Brief Research Report: Serum clara cell 16 kDa protein levels are increased in patients hospitalized for severe SARS-CoV-2 or sepsis infection.
Authors
Nathalie Rohmann, Paula Stürmer, Corinna Geisler, Kristina Schlicht, Katharina Hartmann, Kathrin Türk, Tim Hollstein, Florian Tran, Philip Rosenstiel, Andre Franke, Jan Heyckendorf, Stefan Schreiber, Dominik M Schulte, Matthias Laudes
Year of publication
2022Journal
Front ImmunolVolume
13Issue
-Abstract
Background
Clara cell 16 kDa protein (CC16) is a secretory protein primarily expressed in epithelial cells in the lungs.
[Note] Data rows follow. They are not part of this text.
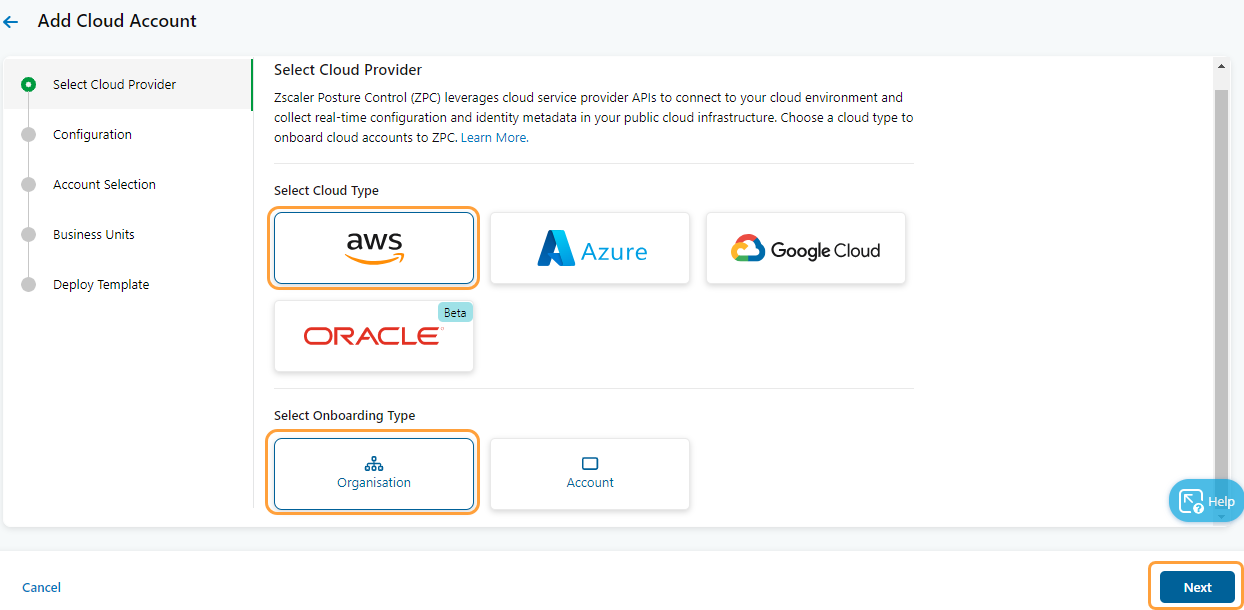Click the scrollbar up arrow

pyautogui.click(x=1221, y=64)
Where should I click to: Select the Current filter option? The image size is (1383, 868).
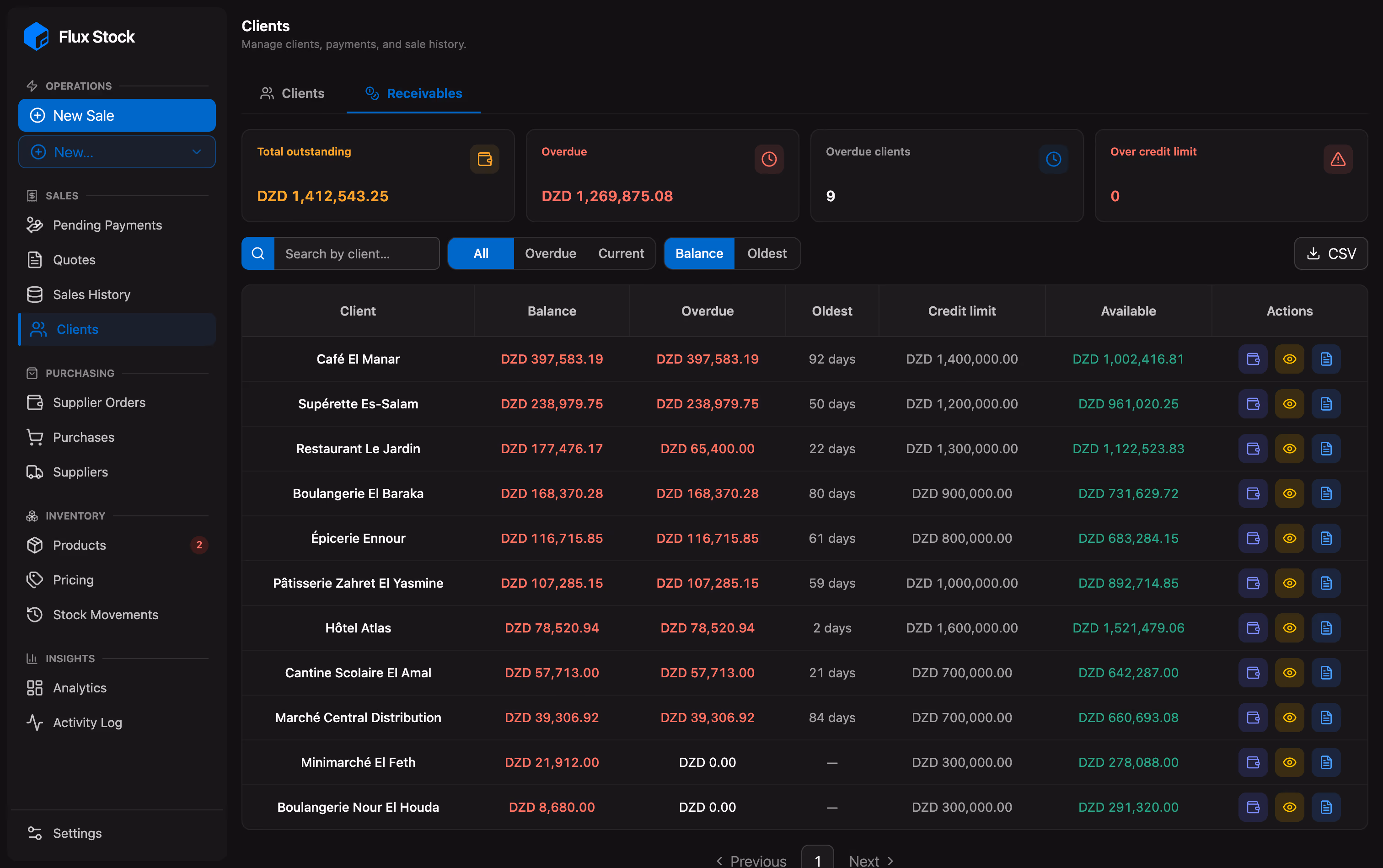point(621,253)
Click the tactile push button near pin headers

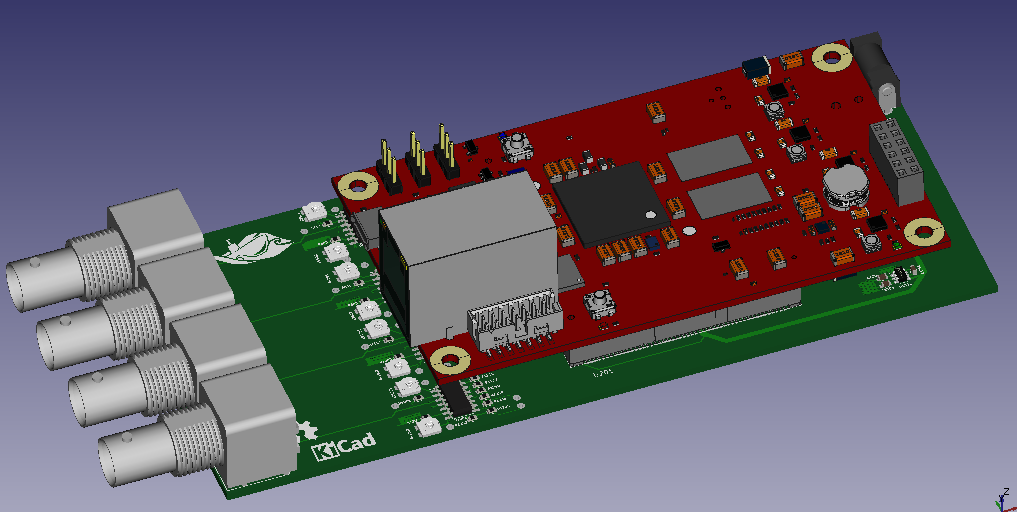(x=517, y=148)
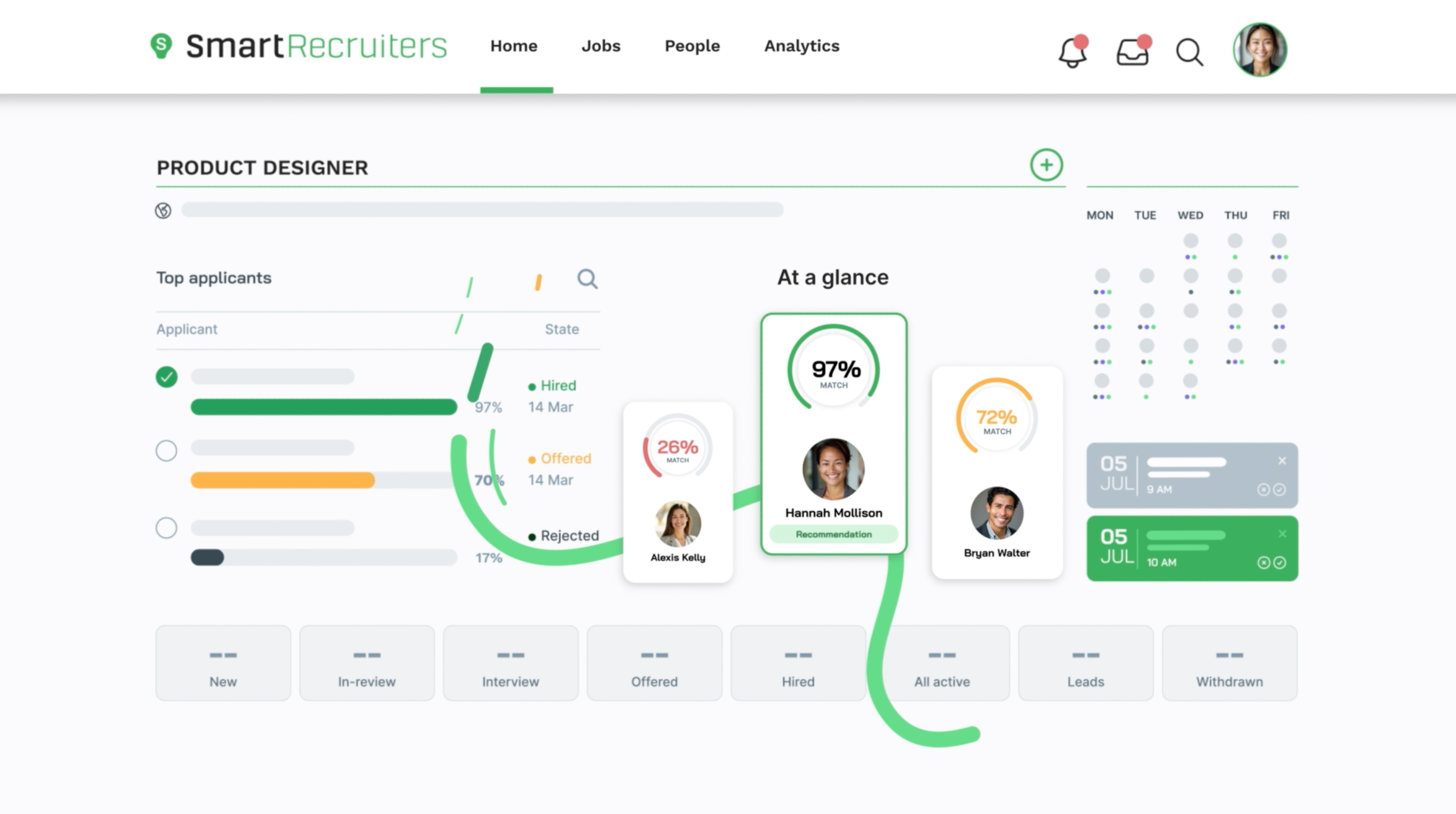This screenshot has width=1456, height=814.
Task: Click the SmartRecruiters logo icon
Action: [x=161, y=46]
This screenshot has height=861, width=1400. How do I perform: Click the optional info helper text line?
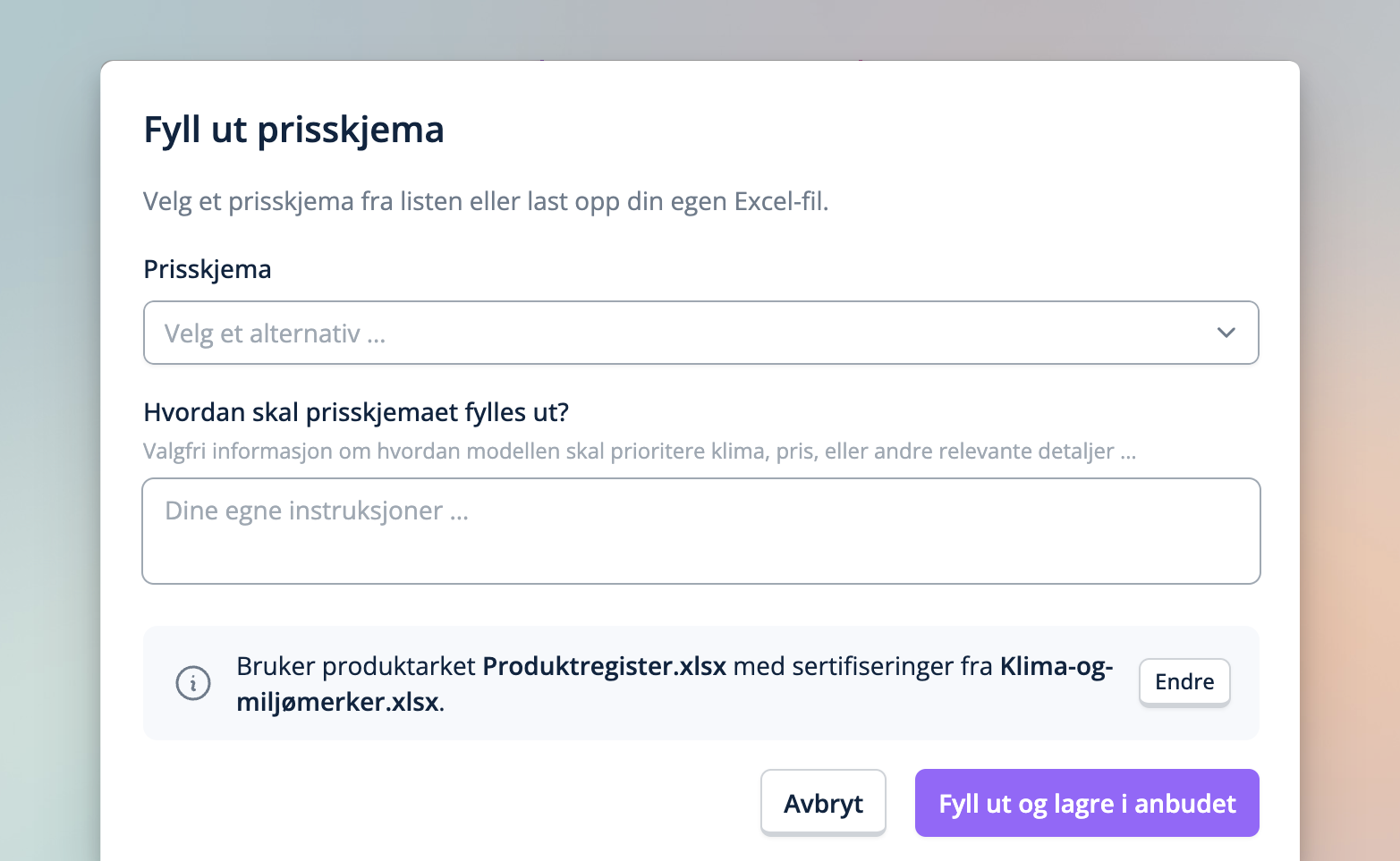coord(639,451)
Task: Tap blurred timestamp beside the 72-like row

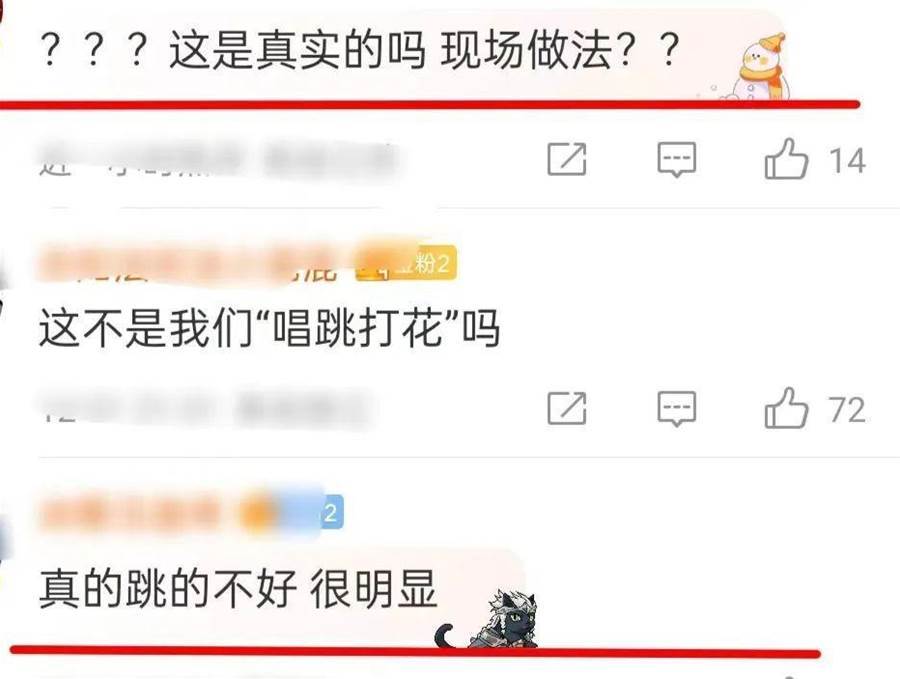Action: [205, 408]
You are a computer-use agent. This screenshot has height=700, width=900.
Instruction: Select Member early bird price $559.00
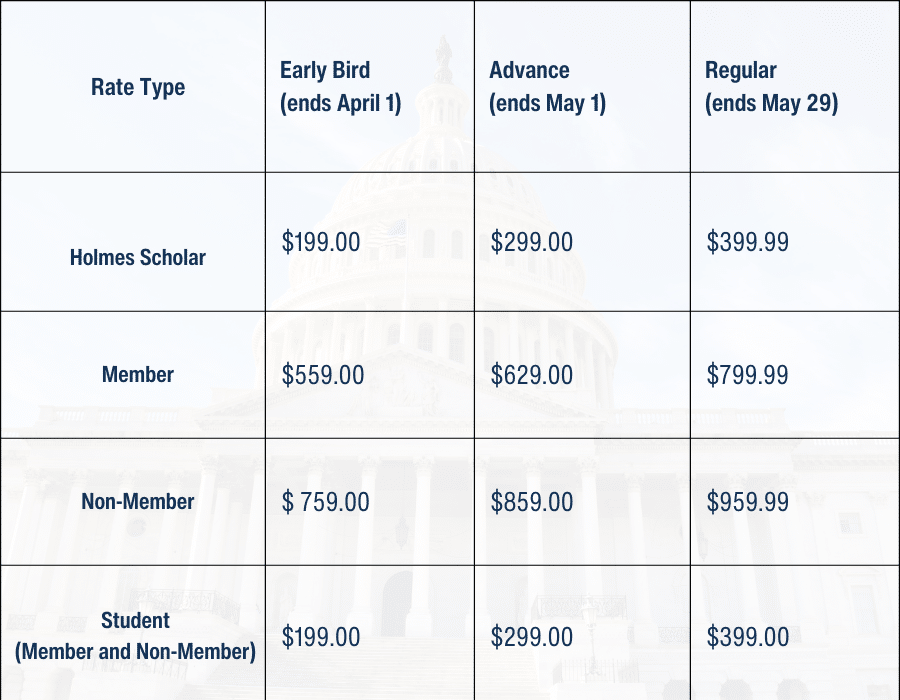coord(323,375)
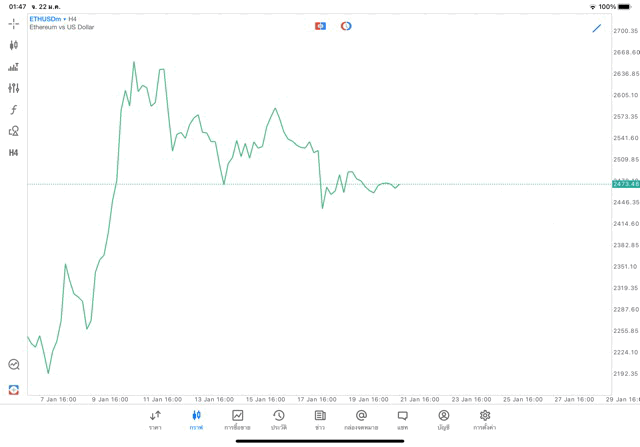Open the indicators function icon

pyautogui.click(x=13, y=110)
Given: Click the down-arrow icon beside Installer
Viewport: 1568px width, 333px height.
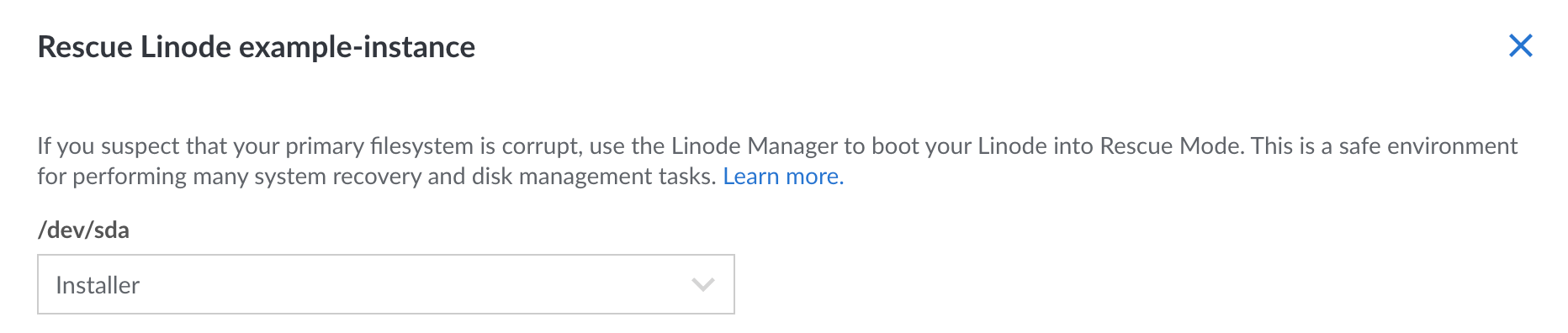Looking at the screenshot, I should 702,285.
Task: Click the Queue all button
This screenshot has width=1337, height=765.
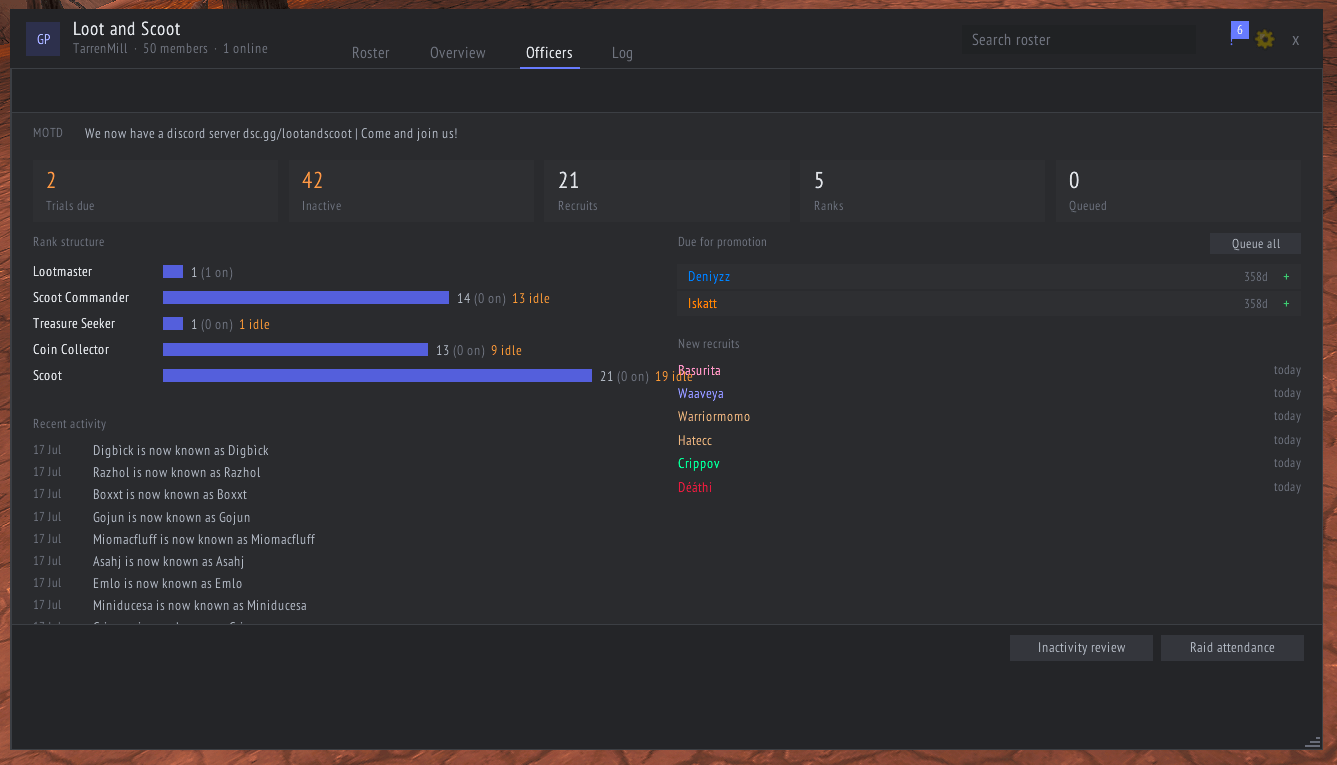Action: click(1255, 244)
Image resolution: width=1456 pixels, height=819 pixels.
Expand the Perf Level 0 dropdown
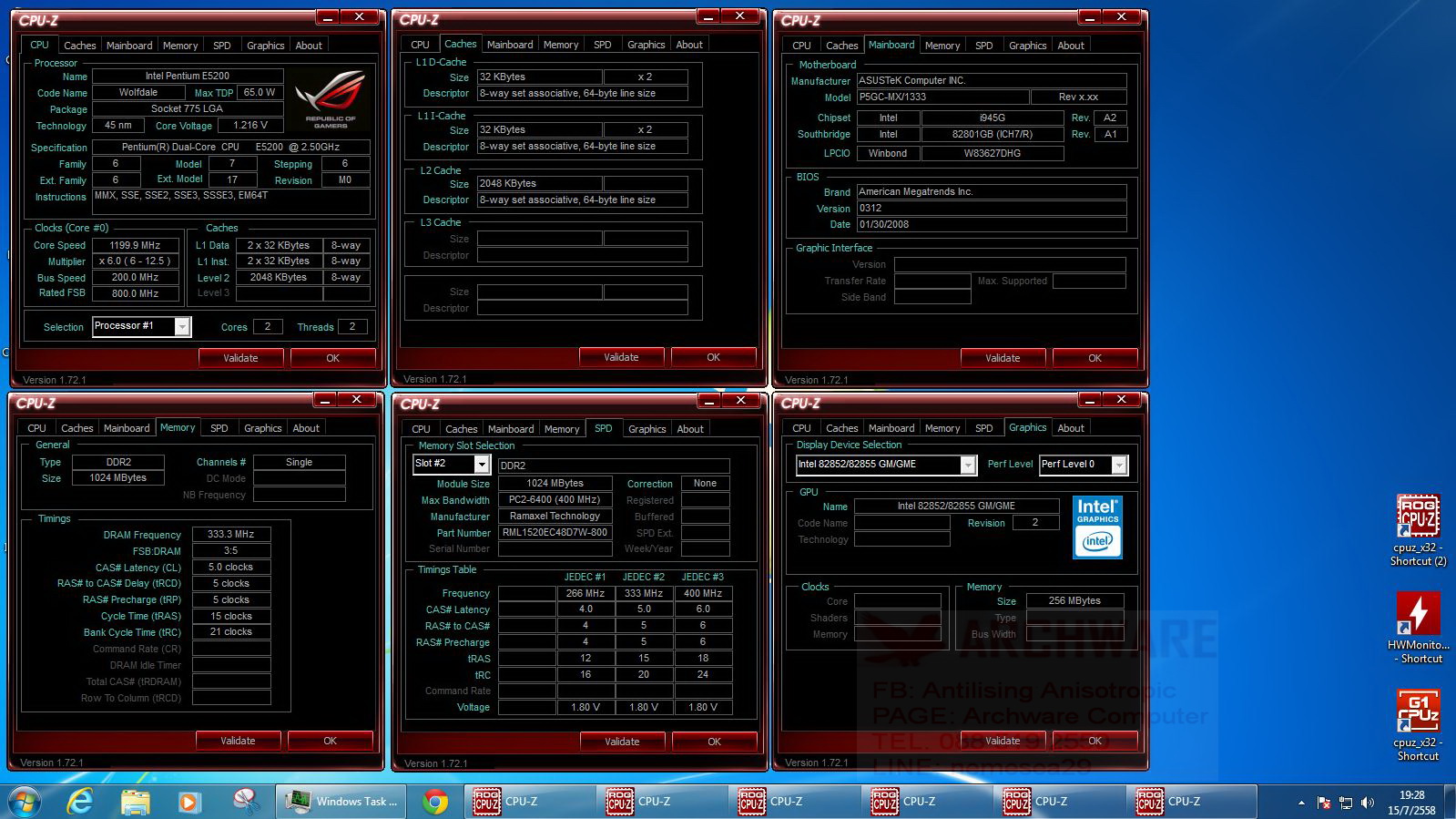coord(1120,465)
Previous studies show that CC16 exerts anti-inflammatory and immune-modulatory properties in both acute and chronic pulmonary diseases. However, despite the evidence of CC16’s high biomarker potential, evaluation of its role in infectious diseases is yet very limited.
Methods
Serum CC16 concentrations were measured by ELISA and assessed in two different types of severe infections. Using a case-control study design, patients treated for either severe SARS-CoV-2 or severe non-pulmonary sepsis infection were compared to age- and sex-matched healthy human subjects.
Results
Serum CC16 was significantly increased in both types of infection (SARS-CoV-2: 96.22 ± 129.01 ng/ml vs. healthy controls: 14.05 ± 7.48 ng/ml, p = 0.022; sepsis: 35.37 ± 28.10 ng/ml vs. healthy controls: 15.25 ± 7.51 ng/ml, p = 0.032) but there were no distinct differences between infections with and without pulmonary focus (p = 0.089). Furthermore, CC16 serum levels were positively correlated to disease duration and inversely to the platelet count in severe SARS-CoV-2 infection.
Conclusions
Increased CC16 serum levels in both SARS-CoV-2 and sepsis reinforce the high potential as a biomarker for epithelial cell damage and bronchoalveolar-blood barrier leakage in pulmonary as well as non-pulmonary infectious diseases.